目录
前言
在 限制程序能够使用的系统调用 这篇文章中我描述了使用 seccomp 来限制程序系统调用的技术,虽然能够上手却并不了解它提供的真正功能与实际的应用场景,在本篇文章中探讨下。
seccomp 的全称是什么?
seccomp 全称为 Secure Computing,它能够用来限定程序能够执行的系统调用,这一限定可以用于实现沙盒等安全容器,让程序仅能执行受限的内核功能,强化系统的安全性。
seccomp 的作用范围
seccomp 配置单位为进程(存疑),它在每一个进程的 task_struct 结构中保存配置信息,这个配置信息在进程 fork 的时候会被子进程继承。

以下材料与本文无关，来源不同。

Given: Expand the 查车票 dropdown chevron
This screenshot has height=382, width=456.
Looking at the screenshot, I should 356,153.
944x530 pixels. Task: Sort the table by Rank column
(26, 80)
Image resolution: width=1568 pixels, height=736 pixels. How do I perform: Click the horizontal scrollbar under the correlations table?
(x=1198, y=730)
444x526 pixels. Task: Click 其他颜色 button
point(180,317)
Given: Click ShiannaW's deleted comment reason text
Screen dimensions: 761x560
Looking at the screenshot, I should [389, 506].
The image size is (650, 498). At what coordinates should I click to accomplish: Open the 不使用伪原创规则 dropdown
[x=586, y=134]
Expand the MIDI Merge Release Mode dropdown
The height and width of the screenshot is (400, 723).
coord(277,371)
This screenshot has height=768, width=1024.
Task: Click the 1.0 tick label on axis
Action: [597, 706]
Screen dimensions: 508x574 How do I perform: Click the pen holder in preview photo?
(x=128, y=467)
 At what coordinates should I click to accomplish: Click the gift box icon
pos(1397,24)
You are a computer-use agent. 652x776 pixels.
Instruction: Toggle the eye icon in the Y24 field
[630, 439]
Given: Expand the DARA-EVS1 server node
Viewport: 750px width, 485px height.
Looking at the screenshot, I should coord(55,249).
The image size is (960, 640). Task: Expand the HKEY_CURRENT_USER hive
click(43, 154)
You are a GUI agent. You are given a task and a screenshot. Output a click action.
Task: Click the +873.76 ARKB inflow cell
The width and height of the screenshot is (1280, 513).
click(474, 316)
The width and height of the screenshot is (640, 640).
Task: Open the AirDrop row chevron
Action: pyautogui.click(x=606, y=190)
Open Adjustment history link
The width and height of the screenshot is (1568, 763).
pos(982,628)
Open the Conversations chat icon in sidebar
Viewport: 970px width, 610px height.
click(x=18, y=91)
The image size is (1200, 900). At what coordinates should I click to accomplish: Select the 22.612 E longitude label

在 限制程序能够使用的系统调用 文章中描述的 demo 有如下代码:
int main(int argc, char const *argv[]) {
if (prctl(PR_SET_NO_NEW_PRIVS, 1, 0, 0, 0)) {
perror("prctl(NO_NEW_PRIVS)");
return 1;
}
install_filter(__NR_write, AUDIT_ARCH_X86_64, EPERM);
return system(argv[1]);
}
此代码在当前进程中注册了一个 seccomp 的 filter 条件后,使用 system 函数创建子进程执行目标程序来限定子进程不能使用 write 系统调用,它能够工作的基础就是 seccomp 配置能够被【子进程继承】。
seccomp 的三种工作模式
SECCOMP_SET_MODE_STRICT
在此种模式下线程只被允许使用 read、 write, _exit (不包含 exit_group )、与 sigreturn 系统调用,使用其它系统调用时内核会发送 SIGKILL 信号杀死线程。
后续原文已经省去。